The initial sequencing of the human genome led to an avalanche of progress and data. Cancer, as a disease driven by mutations, continues to be the focus of genomic efforts. Early technology was limited to the identification of sequence changes, such as point mutations, in cancer cells. However, two types of changes were not seen by simple sequencing: copy number variations and gene rearrangements, both of which require specialized techniques to observe. Such analyses brought many surprises, such as the finding that gene rearrangements—previously well-described in only a handful of cancers, such as chronic myelogenous leukemia or Ewing sarcoma—are present, often in large numbers, in most solid tumor specimens.
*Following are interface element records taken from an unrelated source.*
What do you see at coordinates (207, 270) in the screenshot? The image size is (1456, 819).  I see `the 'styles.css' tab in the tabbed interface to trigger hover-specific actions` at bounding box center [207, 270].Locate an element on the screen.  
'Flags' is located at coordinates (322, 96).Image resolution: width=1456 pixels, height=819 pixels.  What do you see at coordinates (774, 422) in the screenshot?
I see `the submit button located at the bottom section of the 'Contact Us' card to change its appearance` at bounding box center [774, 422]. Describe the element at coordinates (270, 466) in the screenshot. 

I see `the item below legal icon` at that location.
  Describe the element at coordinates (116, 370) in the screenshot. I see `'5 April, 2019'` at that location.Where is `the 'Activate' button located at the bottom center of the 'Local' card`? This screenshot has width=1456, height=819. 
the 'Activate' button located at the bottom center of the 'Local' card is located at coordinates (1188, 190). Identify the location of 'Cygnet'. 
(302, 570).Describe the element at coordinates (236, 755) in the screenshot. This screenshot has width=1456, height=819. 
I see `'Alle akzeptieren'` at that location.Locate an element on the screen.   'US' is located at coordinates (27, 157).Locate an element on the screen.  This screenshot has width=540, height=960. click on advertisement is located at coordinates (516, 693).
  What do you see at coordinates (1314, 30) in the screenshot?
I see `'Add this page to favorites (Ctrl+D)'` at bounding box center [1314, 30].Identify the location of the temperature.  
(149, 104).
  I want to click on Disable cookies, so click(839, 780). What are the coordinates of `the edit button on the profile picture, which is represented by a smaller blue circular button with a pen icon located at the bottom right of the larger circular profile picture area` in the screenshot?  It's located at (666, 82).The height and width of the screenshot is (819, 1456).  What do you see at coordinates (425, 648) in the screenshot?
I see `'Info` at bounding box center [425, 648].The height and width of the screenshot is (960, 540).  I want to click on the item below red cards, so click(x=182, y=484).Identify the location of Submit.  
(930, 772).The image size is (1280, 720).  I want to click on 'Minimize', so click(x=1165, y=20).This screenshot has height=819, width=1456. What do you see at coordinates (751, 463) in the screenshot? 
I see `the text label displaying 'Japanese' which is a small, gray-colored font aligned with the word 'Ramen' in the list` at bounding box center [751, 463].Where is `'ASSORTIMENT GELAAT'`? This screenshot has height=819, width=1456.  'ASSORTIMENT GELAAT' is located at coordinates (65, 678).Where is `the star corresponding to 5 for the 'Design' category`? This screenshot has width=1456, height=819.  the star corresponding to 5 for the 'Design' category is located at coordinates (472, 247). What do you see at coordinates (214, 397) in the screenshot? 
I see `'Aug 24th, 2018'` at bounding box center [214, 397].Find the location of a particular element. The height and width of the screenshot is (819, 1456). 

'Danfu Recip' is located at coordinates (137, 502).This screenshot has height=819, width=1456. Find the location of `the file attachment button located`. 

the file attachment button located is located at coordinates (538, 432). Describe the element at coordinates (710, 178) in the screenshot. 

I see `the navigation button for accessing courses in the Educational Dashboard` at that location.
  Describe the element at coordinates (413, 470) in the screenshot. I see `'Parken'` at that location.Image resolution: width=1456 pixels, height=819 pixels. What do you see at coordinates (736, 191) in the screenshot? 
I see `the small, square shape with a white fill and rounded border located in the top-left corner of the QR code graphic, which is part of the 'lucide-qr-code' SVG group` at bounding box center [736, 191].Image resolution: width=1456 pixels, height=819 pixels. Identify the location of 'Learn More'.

Another surprise is the subject of a recent study published by Campbell and colleagues. They found that in about 2 to 3% of cancers, and up to 25% of osteosarcomas, the gene rearrangements and copy number variants are confined to one region of a single chromosome. Detailed analysis of such regions suggests that they arise through a single catastrophic event, during which the chromosome region is shattered into small fragments that are stitched back together in the wrong order by the cell’s repair machinery. The authors name this phenomenon "chromothripsis" (Greek for “chromosome shattering”). Although usually such an event would lead to apoptosis, rare cells that survive may go on to form tumors. The authors demonstrate that in some cases, oncogenes may be turned on, and tumor suppressors inactivated, through a single chromothripsis event rather than through a sequential multi-step process that has become the dogma of cancer biology.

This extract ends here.